Siento el impulso de acercarme más, de capturarla en ese espacio reducido entre mi cuerpo y la barandilla. El cielo se tiñe de un tono rosado mientras el sol se sumerge en el horizonte, y las luces de la ciudad parpadean con mayor fuerza.

—No tienes por qué complicarlo, Daisy —digo, bajando la voz, como si estuviera a punto de compartir un secreto. —Solo tienes que aceptar que trabajaré contigo codo a codo. Lo quieras o no, esta asociación ya es un hecho.

Ella mira hacia abajo, donde el salón principal del restaurante se encuentra en penumbras. Todavía faltan los toques finales: la instalación de lámparas de diseño, la preparación de la cocina de exhibición, y cada mesa cuidadosamente dispuesta para que los clientes admiren la vista mientras cenan. Daisy se muerde el labio, como si buscara una excusa para escapar.

—Mi familia no lo entendería —murmura. —Ni la tuya. —habla de mi hermano, mis padres si lo harían, ellos siempre han sido benevolentes.

—Mi familia no manda en mis decisiones —aseguro, encogiendo los hombros. —Y la tuya… bueno, tu padre parece haber dejado de lado a mi sobrino. Eso ya es un avance, ¿no? —me lanza una mirada dura.

—No hables como si supieras lo que mi padre piensa o deja de pensar. Él solo quiere protegerme. —por eso echo a Felipe de su restaurante.

—¿Y tú? —me permito un paso más cercano, de modo que mi brazo apenas roza el suyo. —¿Qué quieres tú, Daisy? —la miro a los ojos, esos que cautivan.

—Quiero… —titubea, respirando hondo. —Quiero que dejes de ponerme en esta posición... —le dedico una leve sonrisa.

—La posición la eliges tú. Siempre puedes decir que no, marcharte y dejar que otro se ocupe del restaurante. —jamás daría el brazo a torcer, se la ve bien terca.

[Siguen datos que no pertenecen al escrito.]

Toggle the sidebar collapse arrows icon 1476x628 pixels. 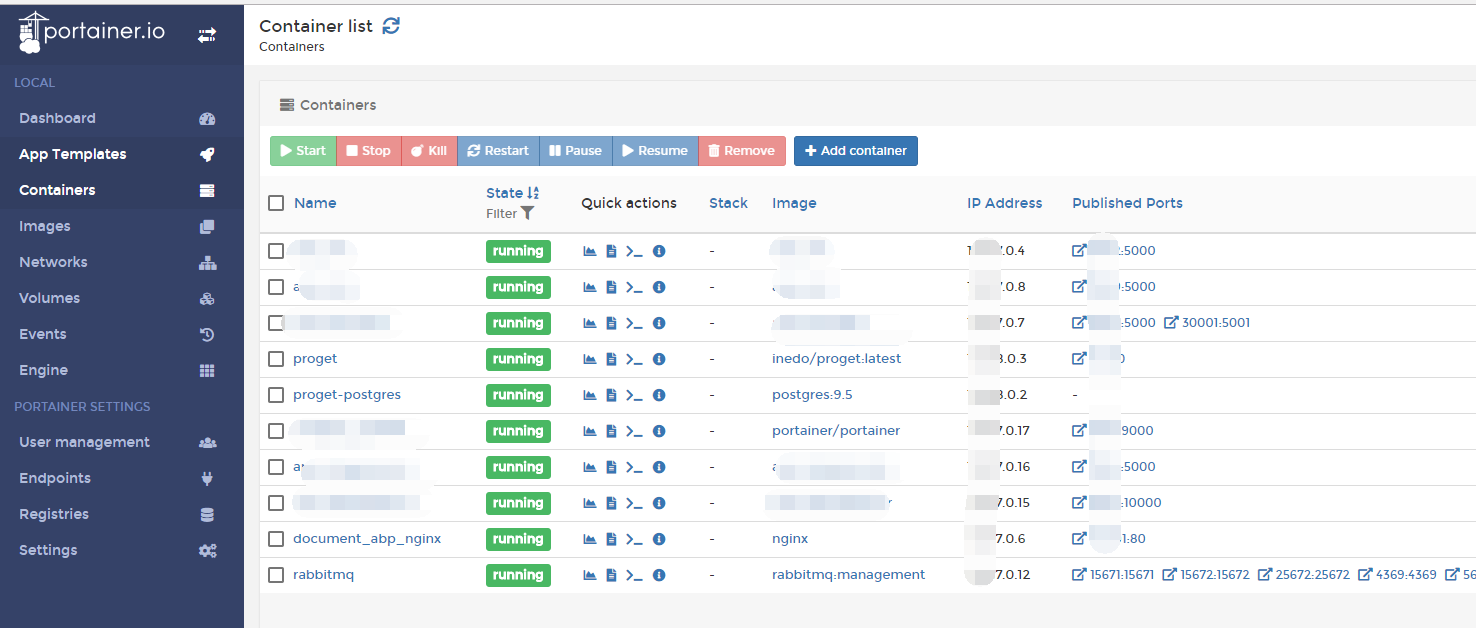coord(207,35)
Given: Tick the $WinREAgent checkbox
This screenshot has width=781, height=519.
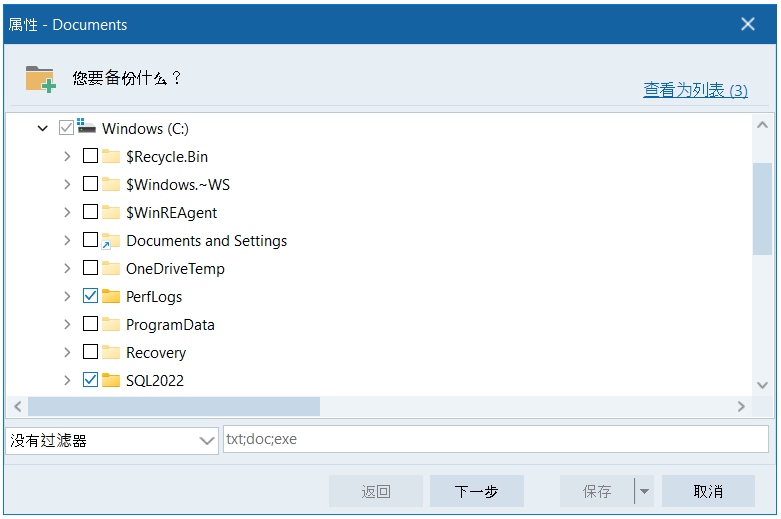Looking at the screenshot, I should tap(90, 212).
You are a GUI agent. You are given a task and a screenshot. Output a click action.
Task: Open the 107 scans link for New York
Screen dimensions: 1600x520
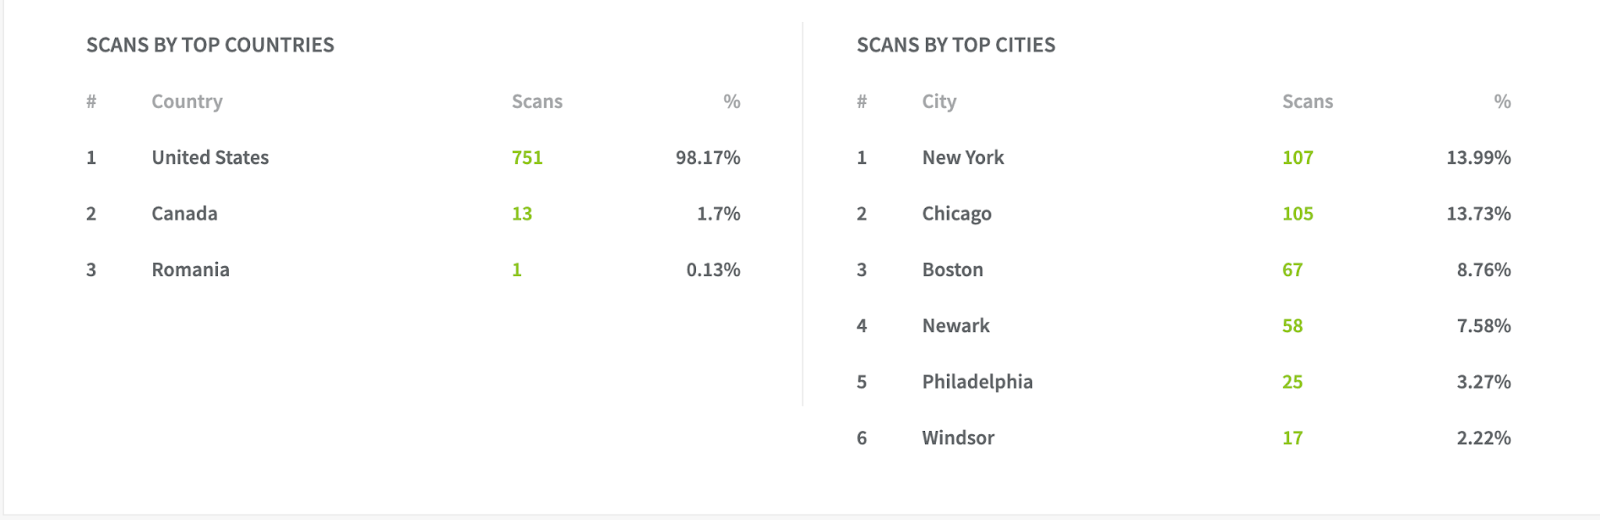click(1298, 157)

Daisy niega con la cabeza, mirando al cielo por un instante. Su vestido se ondula con la ráfaga de viento que sopla desde el norte, y me percato de que un par de mechones de su cabello se le escapan del recogido, rozándole la mejilla. Maldita sea, es tan hermosa que duele.

—Sabes que no puedo hacer eso —admite, manteniendo la voz firme. —Mi padre confía en mí y yo amo la cocina. Este proyecto es importante para los Cooper. —me aprovecho de la situación. Debería sentirme mal, solo que si consigo lo que quiero, no tengo culpas.

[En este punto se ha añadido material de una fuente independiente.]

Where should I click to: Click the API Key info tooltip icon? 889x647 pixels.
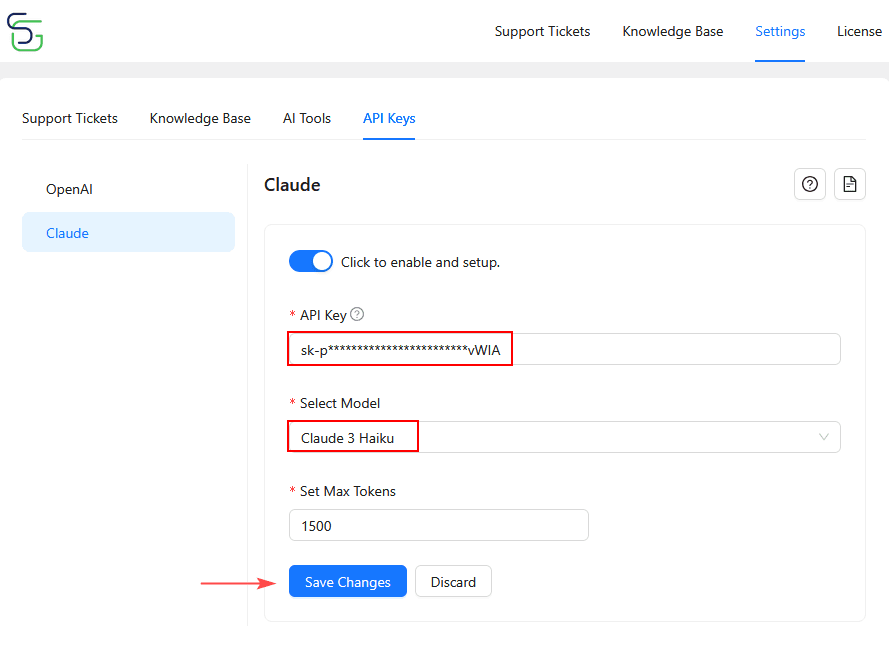pyautogui.click(x=357, y=314)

—Ahí lo tienes. No es tan difícil —hablo, y me acerco al barandal, rodeándola suavemente para ubicarme tras ella. —Trabaja conmigo. Hagamos de este lugar una verdadera obra maestra culinaria. —intento sonar profesional, como si mi único interés fuera el restaurante.

—¿Y el resto de tus condiciones? —pregunta, con un hilo de voz.

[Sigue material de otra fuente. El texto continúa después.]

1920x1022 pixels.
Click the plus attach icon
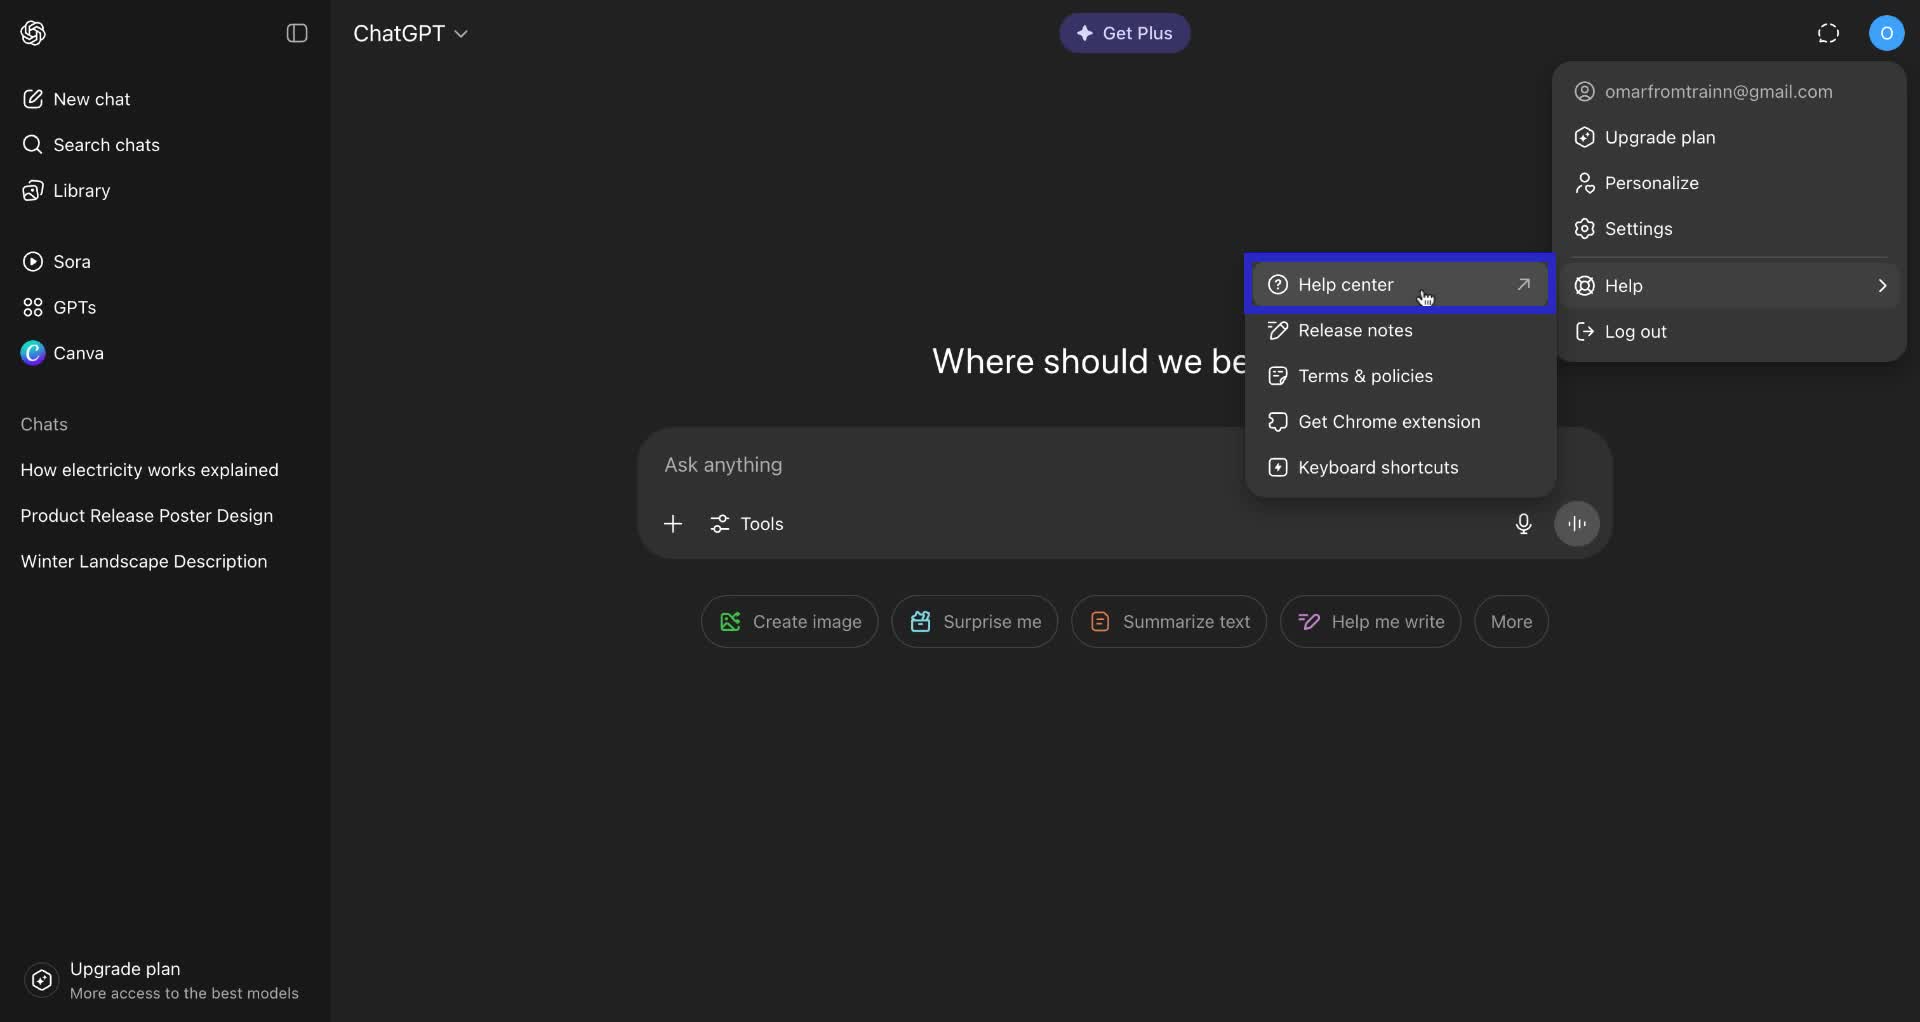point(673,524)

Aprovecho la cercanía para acorralarla un poco más, situándome detrás de su cuerpo mientras apoyo ambas manos en la barandilla a cada lado de ella. Siento cómo se tensa, pero no retrocede ni un milímetro. Desde aquí, la vista a la ciudad es aún más magnífica, con las avenidas llenas de luces que se encienden como luciérnagas en la oscuridad creciente.

—Mi única condición —susurro, inclinándome para que me escuche. —Es que no me pongas excusas. Ni tu familia, ni la mía, ni Felipe. —aprieta los labios en una fina línea.

—¡No es tan sencillo! —exclama, y sus ojos brillan con una mezcla de rabia y deseo que me hace sonreír.

—Claro que sí. —replico, con esa seguridad que a veces puede resultar abrumadora. —Al final, lo único que importa es lo que deseemos tú y yo. —susurro con voz grave y gruesa.

El viento sopla con una fuerza leve, suficiente para ondear su vestido celeste y crear la impresión de que todo se mueve a nuestro alrededor. Su perfume se mezcla con el aire, provocándome un vértigo agradable, un cosquilleo de adrenalina que corre por mis venas.